[Work instructions]
Write the next few sentences of the personal account of spine surgeries and becoming an organ donor, continuing after its final sentence.

[Provided text]
--------------------

Yeah no thank you so after a nearly 2 years in pain and worsening condition in August 2012 the first surgery took place. 3 surgeries, 5 epidurals in the spine, my spine took a massive hit from years of surgeries,and nearly 4 years later I am slowly developing the strength and abilities to get around again. For the third surgery I even got a bone graft, and upon being released the nurse handed me a card to thank the donor’s family if I wished. I always thought about kidneys, livers and so on being donated, never realizing someone’s bone can help change a life, I immediately filled out the card to thank them and when it was time to renew my license I got over the heebie-geebies and checked the donor box on my DMV paperwork.

--------------------

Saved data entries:
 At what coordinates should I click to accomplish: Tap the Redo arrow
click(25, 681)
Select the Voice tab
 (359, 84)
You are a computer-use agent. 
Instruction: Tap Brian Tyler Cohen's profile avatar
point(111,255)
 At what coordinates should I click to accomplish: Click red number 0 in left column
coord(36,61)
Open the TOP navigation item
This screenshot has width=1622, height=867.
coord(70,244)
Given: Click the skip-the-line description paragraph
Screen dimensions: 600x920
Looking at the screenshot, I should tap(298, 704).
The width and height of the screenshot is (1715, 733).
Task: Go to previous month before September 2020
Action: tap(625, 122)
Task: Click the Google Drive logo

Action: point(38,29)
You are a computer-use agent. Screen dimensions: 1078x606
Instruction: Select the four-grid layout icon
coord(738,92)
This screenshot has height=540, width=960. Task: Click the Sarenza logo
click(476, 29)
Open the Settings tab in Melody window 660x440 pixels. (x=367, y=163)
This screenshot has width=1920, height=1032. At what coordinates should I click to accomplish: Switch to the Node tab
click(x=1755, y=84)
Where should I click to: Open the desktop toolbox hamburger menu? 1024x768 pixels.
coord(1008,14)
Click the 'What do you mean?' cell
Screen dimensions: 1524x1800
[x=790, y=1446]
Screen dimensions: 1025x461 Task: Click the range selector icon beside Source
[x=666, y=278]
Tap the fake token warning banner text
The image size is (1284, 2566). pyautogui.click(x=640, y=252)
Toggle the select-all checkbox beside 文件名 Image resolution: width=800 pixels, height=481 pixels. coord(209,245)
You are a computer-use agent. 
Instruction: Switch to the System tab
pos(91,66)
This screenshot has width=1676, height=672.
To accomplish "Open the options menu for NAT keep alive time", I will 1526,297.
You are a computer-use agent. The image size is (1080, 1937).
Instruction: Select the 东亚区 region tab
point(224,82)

--------------------

[Reply to the exercise]
I had more casts, crutches, wheelchairs, canes, boots and braces that the manufacturers stocks probably increased. I think my bed has a permanent mold of my body at this point. Reminding me of an episode of the Simpson’s when Homer, after lying in bed all day, pries himself out to the sound of suction releasing and all you see is the shape his large body left in the mattress. Note to self: buy a new mattress. Before my third surgery I asked my doctor, “Can I hike again?” He said maybe not, I responded sharply, “That is not an option.” At my last visit with him again, “Can I hike again?” He said he wasn’t sure especially because of my back. I asked my back doctor, “Can I hike again?” He said he wasn’t sure especially because of my feet. Well at least they were honest.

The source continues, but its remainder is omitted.